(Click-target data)
----

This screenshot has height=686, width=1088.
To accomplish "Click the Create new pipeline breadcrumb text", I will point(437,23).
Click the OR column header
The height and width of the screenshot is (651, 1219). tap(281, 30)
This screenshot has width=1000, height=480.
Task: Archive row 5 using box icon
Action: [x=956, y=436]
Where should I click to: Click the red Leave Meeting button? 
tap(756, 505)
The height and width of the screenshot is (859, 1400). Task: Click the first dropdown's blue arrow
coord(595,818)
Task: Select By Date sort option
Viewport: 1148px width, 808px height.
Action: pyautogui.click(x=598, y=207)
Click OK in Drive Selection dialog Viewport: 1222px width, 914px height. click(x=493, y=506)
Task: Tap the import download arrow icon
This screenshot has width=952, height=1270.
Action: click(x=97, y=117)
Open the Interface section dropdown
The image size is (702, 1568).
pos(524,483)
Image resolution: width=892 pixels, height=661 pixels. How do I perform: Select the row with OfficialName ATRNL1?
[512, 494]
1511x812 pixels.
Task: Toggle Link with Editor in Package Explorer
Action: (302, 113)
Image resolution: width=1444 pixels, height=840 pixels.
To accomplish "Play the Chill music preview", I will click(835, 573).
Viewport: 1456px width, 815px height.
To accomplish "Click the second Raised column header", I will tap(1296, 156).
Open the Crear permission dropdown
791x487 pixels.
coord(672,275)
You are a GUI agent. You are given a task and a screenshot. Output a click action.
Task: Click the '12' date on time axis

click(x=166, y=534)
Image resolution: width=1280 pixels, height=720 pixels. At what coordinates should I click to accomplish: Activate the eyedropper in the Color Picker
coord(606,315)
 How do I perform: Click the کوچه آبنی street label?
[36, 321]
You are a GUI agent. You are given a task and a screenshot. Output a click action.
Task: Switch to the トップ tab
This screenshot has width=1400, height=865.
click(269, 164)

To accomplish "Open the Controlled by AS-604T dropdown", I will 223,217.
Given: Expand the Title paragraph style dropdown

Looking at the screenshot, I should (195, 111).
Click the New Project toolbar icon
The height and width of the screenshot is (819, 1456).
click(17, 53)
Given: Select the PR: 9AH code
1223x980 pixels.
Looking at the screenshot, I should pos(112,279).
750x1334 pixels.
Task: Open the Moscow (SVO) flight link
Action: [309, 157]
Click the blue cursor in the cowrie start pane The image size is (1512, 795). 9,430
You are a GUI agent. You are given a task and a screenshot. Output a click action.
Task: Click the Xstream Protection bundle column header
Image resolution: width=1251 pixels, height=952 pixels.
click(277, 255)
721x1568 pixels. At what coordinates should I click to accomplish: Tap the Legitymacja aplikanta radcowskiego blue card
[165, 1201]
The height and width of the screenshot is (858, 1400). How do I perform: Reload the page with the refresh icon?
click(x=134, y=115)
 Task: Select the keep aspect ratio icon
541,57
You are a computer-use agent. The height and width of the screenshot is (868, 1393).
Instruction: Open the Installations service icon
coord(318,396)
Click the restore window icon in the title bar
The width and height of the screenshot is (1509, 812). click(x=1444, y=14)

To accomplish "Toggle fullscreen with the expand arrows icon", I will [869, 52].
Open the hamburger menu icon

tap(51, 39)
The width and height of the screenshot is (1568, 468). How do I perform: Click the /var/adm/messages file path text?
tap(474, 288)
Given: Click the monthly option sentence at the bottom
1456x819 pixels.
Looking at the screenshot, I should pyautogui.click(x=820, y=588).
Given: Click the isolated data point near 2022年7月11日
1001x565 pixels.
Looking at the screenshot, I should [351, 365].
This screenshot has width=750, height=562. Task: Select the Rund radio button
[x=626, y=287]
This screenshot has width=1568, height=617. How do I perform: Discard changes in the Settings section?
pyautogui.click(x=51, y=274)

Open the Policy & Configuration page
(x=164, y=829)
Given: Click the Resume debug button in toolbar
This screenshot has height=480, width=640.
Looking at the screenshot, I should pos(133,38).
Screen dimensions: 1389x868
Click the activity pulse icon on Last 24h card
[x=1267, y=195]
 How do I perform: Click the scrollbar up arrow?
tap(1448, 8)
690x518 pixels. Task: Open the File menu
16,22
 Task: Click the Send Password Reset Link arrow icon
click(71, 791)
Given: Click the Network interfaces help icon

----

• [What you need to do]: Rewrite the material from the line with "Image resolution: width=1280" to the line with "click(17, 53)", changing "dropdown" to "menu" and keeping all other text the same.

• [Correct output]:
Image resolution: width=1280 pixels, height=720 pixels. At what coordinates should I click to accomplish: Activate the eyedropper in the Color Picker
coord(606,315)
 How do I perform: Click the کوچه آبنی street label?
[36, 321]
You are a GUI agent. You are given a task and a screenshot. Output a click action.
Task: Switch to the トップ tab
This screenshot has width=1400, height=865.
click(269, 164)

To accomplish "Open the Controlled by AS-604T menu", I will 223,217.
Given: Expand the Title paragraph style menu

Looking at the screenshot, I should (195, 111).
Click the New Project toolbar icon
The height and width of the screenshot is (819, 1456).
click(17, 53)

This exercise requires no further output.